Also what are the point to considered technically when buying a new one regardless obvious "weight, price factors" ...
As i know steerer can be cut to fit any frame , what concerns me that fork blade specs "length,angel" don't ruin the bike geometry .
Also a side factor , color , all forks are either matte or very glossy , not sure if decals can do a decent job here ..
Also what are the point to considered technically when buying a new one regardless obvious "weight, price factors" ...
As i know steerer can be cut to fit any frame , what concerns me that fork blade specs "length,angel" don't ruin the bike geometry .
Also a side factor , color , all forks are either matte or very glossy , not sure if decals can do a decent job here ..

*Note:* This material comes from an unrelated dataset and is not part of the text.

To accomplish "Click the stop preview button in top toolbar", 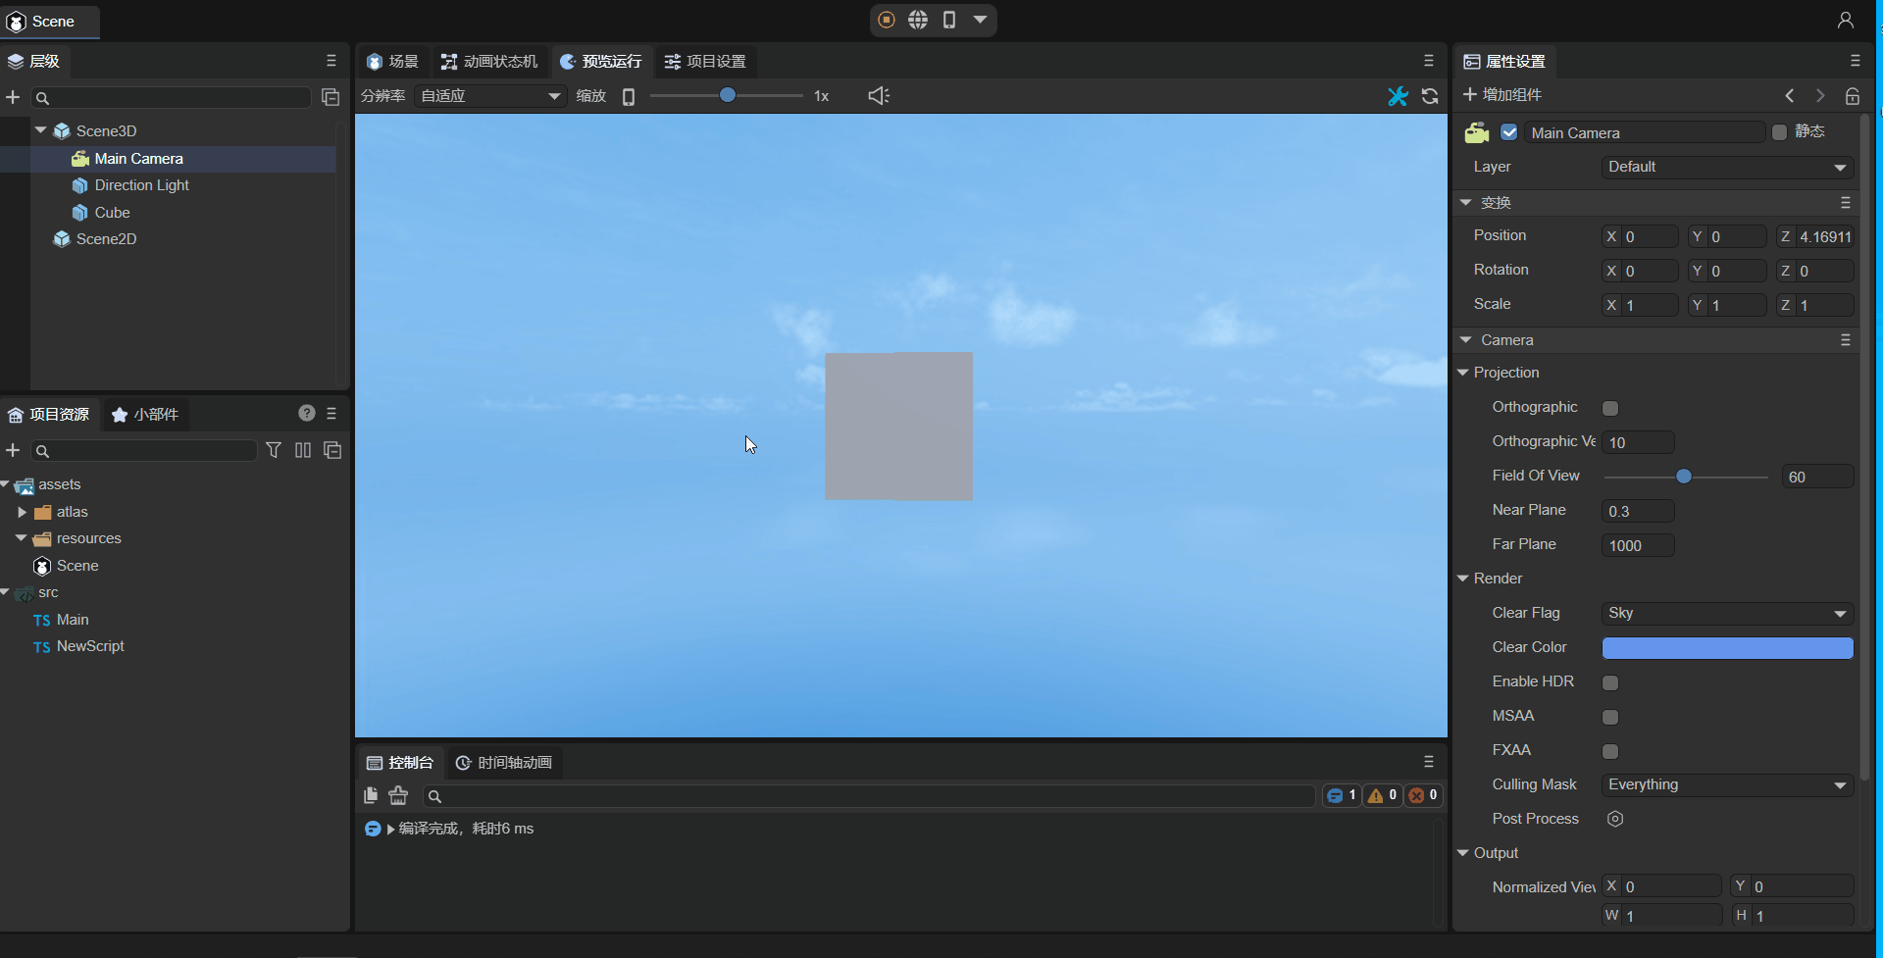I will (887, 20).
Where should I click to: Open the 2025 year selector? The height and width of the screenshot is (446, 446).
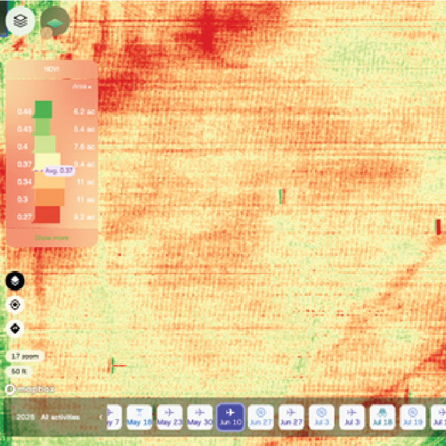(25, 417)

Nashbar Carbon Road Bike Fork
Honestly, I didn't do allot of research, other than to know that was my next best option, and getting the correct "type" for my headset, and the hardware that was needed. I was much more concerned about comfort over weight, and price was a concern since it was an experiment. For me as a fun hobby type rider, there simply is not significant value in going for higher end carbon forks. Therefore I w as not going to spend several hundred on a fork. Especially since it was an experiment anyway. I ended up having a LBS shop do the actual install even though I usually do my own work, but didn't have good tools for this. I did not want my steerer cut either, so I could adjust height as I saw fit as I'm not a skinny 20 something, so I used lots of spacers. End result for me, was that it was money well spent.
As for color, it's going to black, black, or black. Might find a white somewhere if you look enough. For my bike, which is traffic cone orange, the forks with the bike were a matching orange, but cables, pedals etc were black. So the black fork ended up looking good with the bike. Obviously that is not always going to be the case. To get color, you are either going to have to have it painted, or paint it yourself. Same for clear coating. As for decals, I would not worry about. I though about having my fork painted a matching orange, but in the end, keep my fork glossy black.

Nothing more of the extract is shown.